L’ultima società attiva nell’estrazione è stata la Carbosulcis, costituita nel 1976 dell’Ente Minerario Sardo e dall’Ente Gestione Attività Minerarie (EGAM), che ebbe in gestione l’ultima miniera carbonifera nel Sulcis e in Italia, quella di Monte Sinni – il monte dei segni, per le presenze archeologiche del periodo nuragico– alle porte di Nuraxi Figus (frazione di Gonnesa). Ma nel 2014 la Comunità Europea si è pronunciata invitando la Regione Autonoma della Sardegna ad un piano di chiusura definitivo, che prevede la fine delle attività produttive entro il 2018 e, contestualmente alle attività di messa in sicurezza e ripristino ambientale da ultimarsi entro il 2027, una serie di attività di ricerca e sperimentazione finalizzate alla riconversione industriale dell’azienda.

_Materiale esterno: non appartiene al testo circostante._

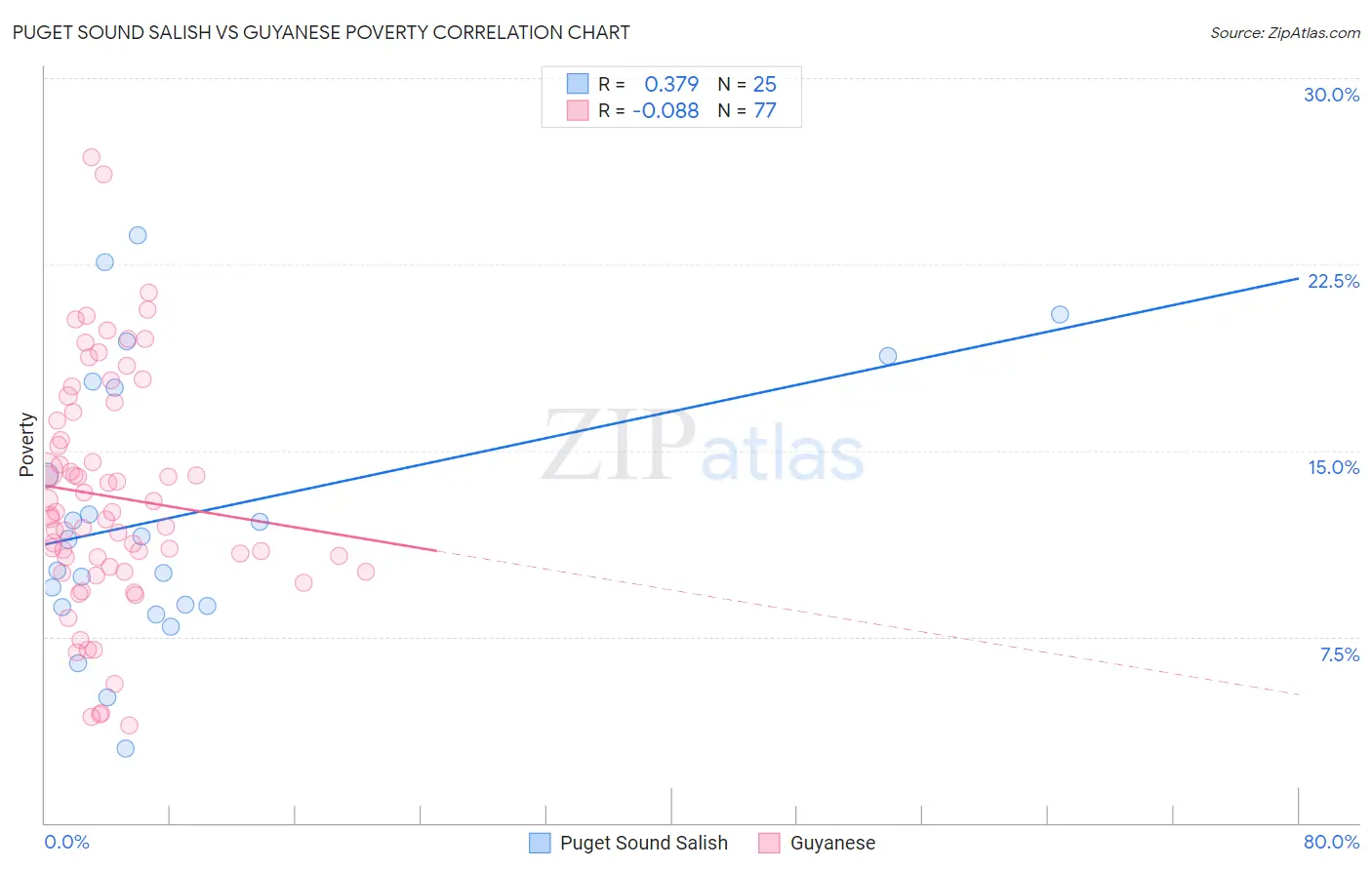Click the blue data point at far right near 21%
Screen dimensions: 1372x870
(x=1060, y=314)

montevecchio cernitrici donna in miniera

Di fatto è stata posta la parola fine ad una tradizione millenaria che ha sfamato tante famiglie, fatto sorgere nuovi quartieri e nuove città, dotandole di servizi essenziali come ospedali, asili, scuole e stazioni ferroviarie. Una gloriosa storia che depone grande rispetto sul sudore, le lacrime e i sacrifici di un esercito di minatori, troppo spesso vessati e oppressi, disposti a mettere a rischio la propria vita per un salario minimo. Una storia che racconta la disperazione dei minatori, il timore di non riuscire a tornare a casa e la preoccupazione delle madri, delle mogli e dei figli che fremevano in attesa del suono di quella sirena che annunciava la fine del turno e il rientro a casa dei propri cari.

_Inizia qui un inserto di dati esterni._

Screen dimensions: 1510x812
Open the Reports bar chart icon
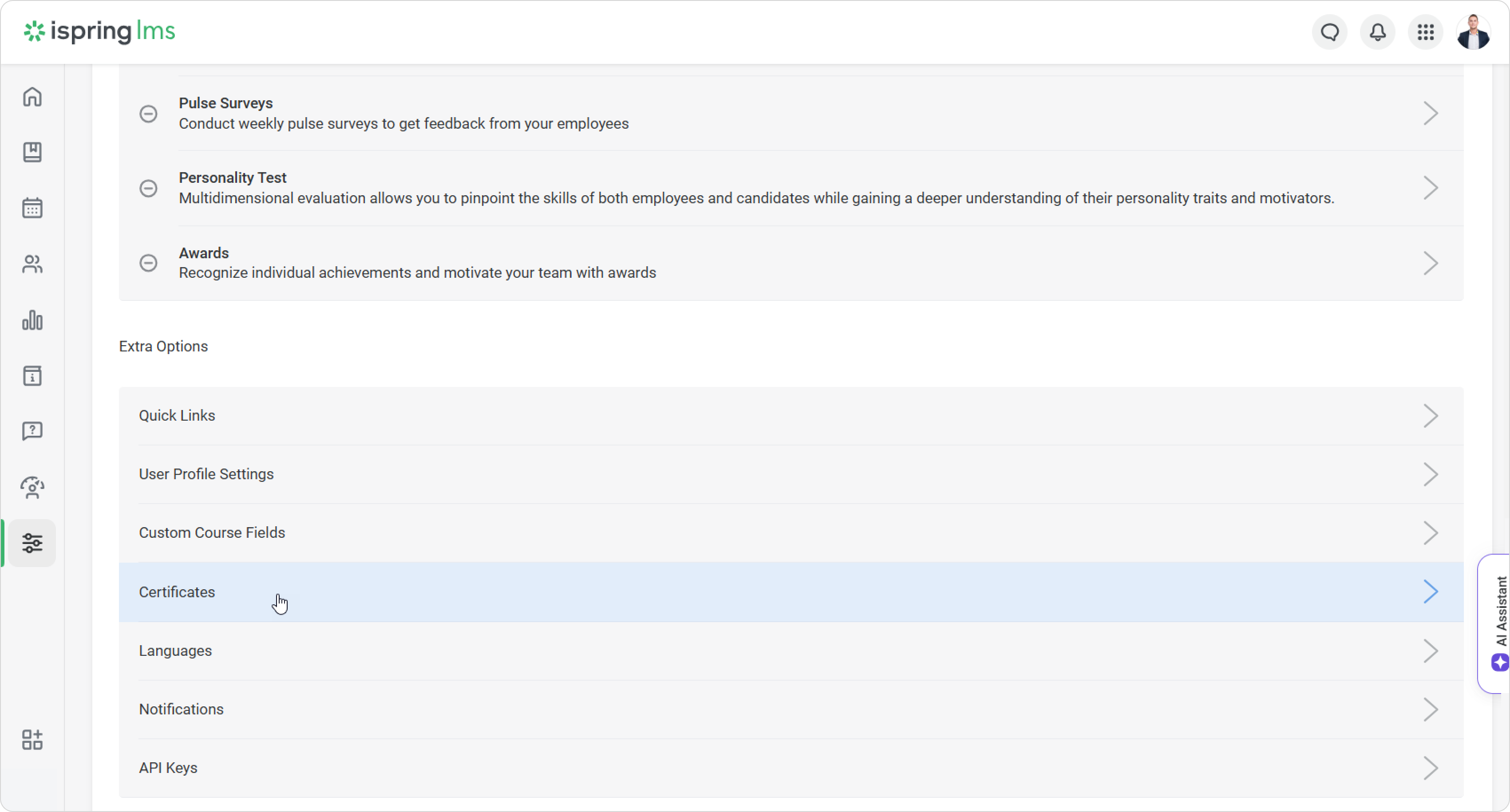tap(32, 320)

Ogni cancello di quelle miniere ormai dismesse, appare come una porta d’accesso verso storie di vita vissuta che raccontano di un immenso dolore per i numerosi minatori che hanno perso la vita per le frequenti malattie polmonari come la silicosi, le terribili esplosioni come quella del Pozzo Schisorgiu, nella Miniera di lignite di Sirai nel 1937, o il drammatico eccidio di Buggerru del 4 Settembre 1904, quando l’esercito sparò sulla folla composta da duemila manifestanti, uccidendone tre e ferendone undici. A seguito di questa tragedia, la Camera del Lavoro di Milano proclamò lo sciopero nazionale generale, il primo d’Europa, che si protrasse dal 16 al 21 settembre e al quale aderirono i lavoratori italiani di tutte le categorie. Altro tragico evento fu l’eccidio di Iglesias dell’11 maggio 1920, in cui persero la vita sette minatori che manifestarono in piazza Municipio per rivendicare migliori condizioni di lavoro e salariali. Ad attenderli non c’era la direzione mineraria per la negoziazione di un nuovo contratto di lavoro ma i fucili delle guardie regie.

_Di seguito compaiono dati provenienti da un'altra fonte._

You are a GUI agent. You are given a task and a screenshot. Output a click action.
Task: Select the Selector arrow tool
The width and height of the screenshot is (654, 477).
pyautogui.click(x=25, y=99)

Al giorno d’oggi, alcuni di questi siti minerari sono stati riqualificati e rappresentano mete ambite dai turisti. Parliamo di Porto Flavia, porto d’imbarco del materiale estratto nell’area mineraria di Masua, o della Galleria Henry, sita nell’altopiano di Planu Sartu (Buggerru), che consentiva il trasporto dei minerali per mezzo di una rotaia dai cantieri sotterranei alle distanti laverie.

Un territorio da visitare unico al mondo, dove nell’acqua cristallina delle coste del Sud Sardegna si specchiano le maestose infrastrutture, reale testimonianza del grande popolo dei minatori.